Thompson was de grootste kerel in de hele kroeg. Met zijn bijzonder lichte huid, zijn dunne blonde haren, zijn volle lippen en zijn felle ogen, zag hij eruit als een albino. Met een dronken blik keek hij Avery aan. “Ik zou je anders best kunnen verslaan,” zei hij.
“Ik kan haar ook verslaan!” riep Finley uit. “Ze is een vrouw en vrouwen kunnen niet vechten. Dat weet iedereen! Dat moet toeval geweest zijn. Desoto voelde zich niet lekker en zijn handlangers werden verblind door haar schoonheid. Echt niet dat ze hen verslagen heeft. Echt niet!”
Jones, een magere en wat oudere Jamaicaan, leunde geïnteresseerd naar voren. “Hoe heb je Desoto echt verslagen?” vroeg hij. “Eerlijk. Zonder al het gepraat over de sportschool. Ik ga ook regelmatig naar de sportschool en kijk mij nou: er komt geen grammetje bij.”

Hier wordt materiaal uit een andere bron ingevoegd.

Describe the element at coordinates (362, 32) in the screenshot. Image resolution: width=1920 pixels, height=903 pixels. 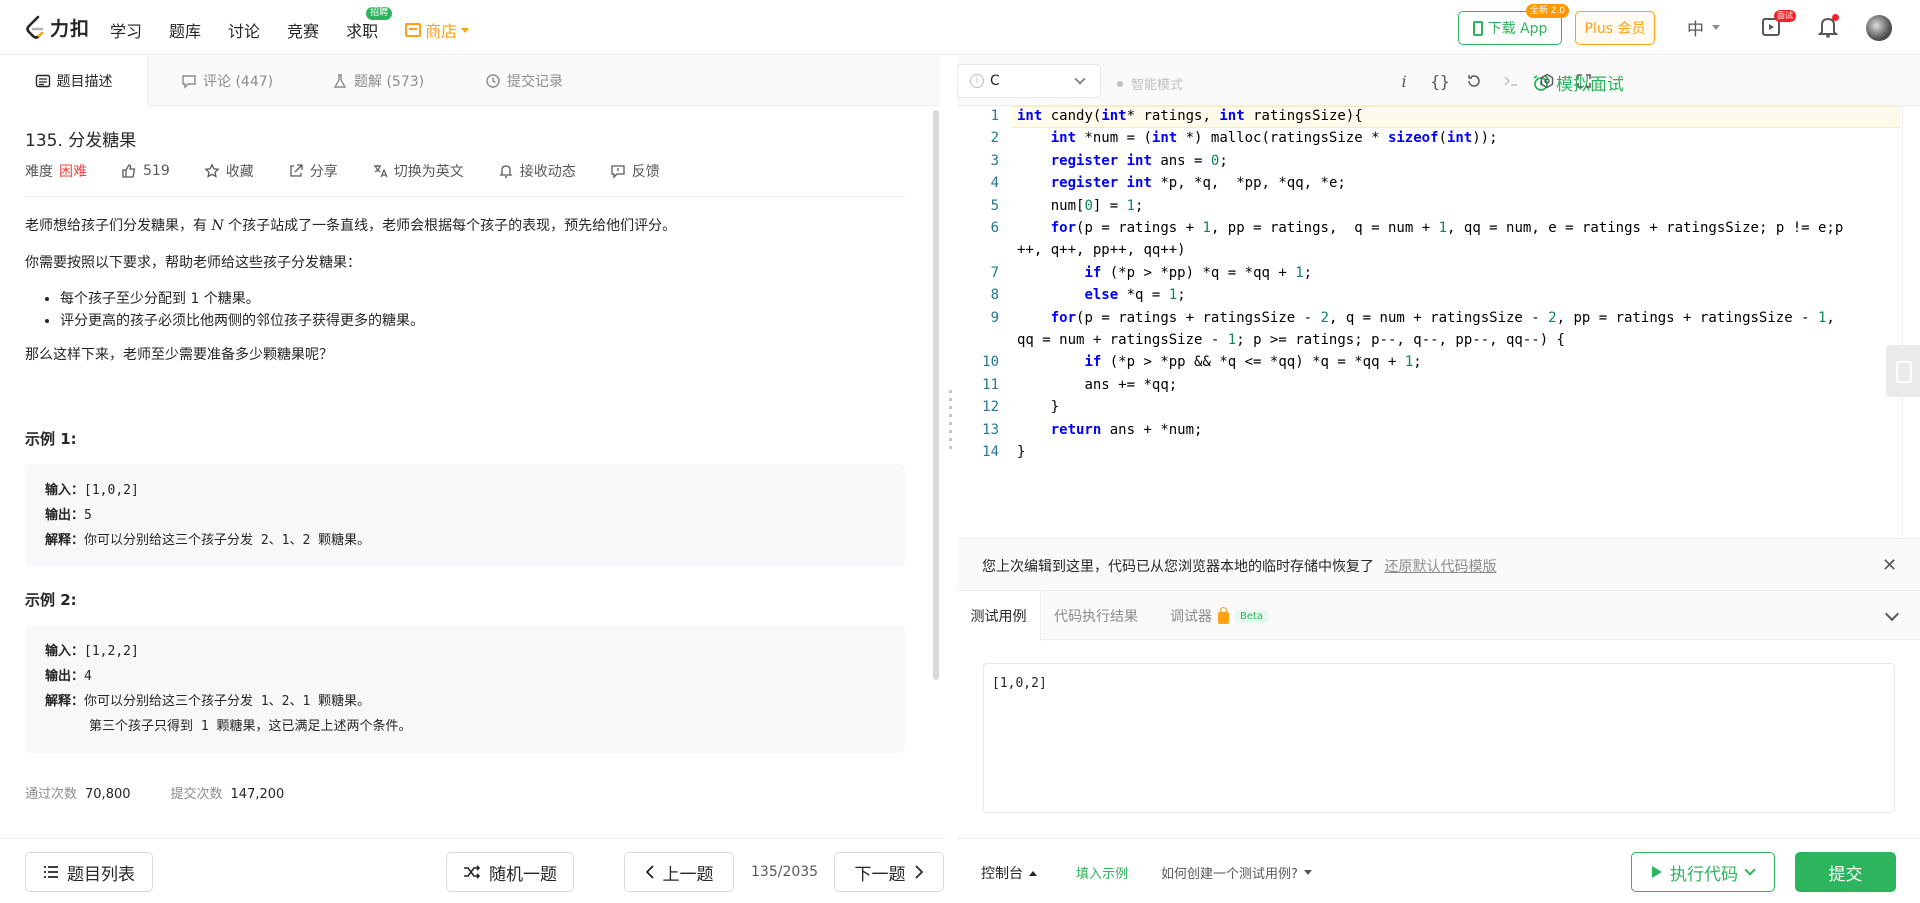
I see `nav-jobs-label: 求职` at that location.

“Ik heb geluk gehad,” zei Avery.
“Oké, maar hoe dan?” drong hij aan.
“Jiujitsu,” zei ze. “Vroeger, toen ik nog advocaat was, ging ik vaak hardlopen, maar na het hele gedoe rond de zaak-Randall had ik er geen zin meer in om door de straten van Boston te rennen. Ik schreef me in voor een jiujitsu-cursus en bracht daar elke dag uren door. Ik denk dat ik er mijn ziel door wilde reinigen. Ik vond het leuk. Zo leuk, dat de instructeur me de sleutels van het zaaltje gaf, zodat ik er heen kon wanneer ik maar wilde.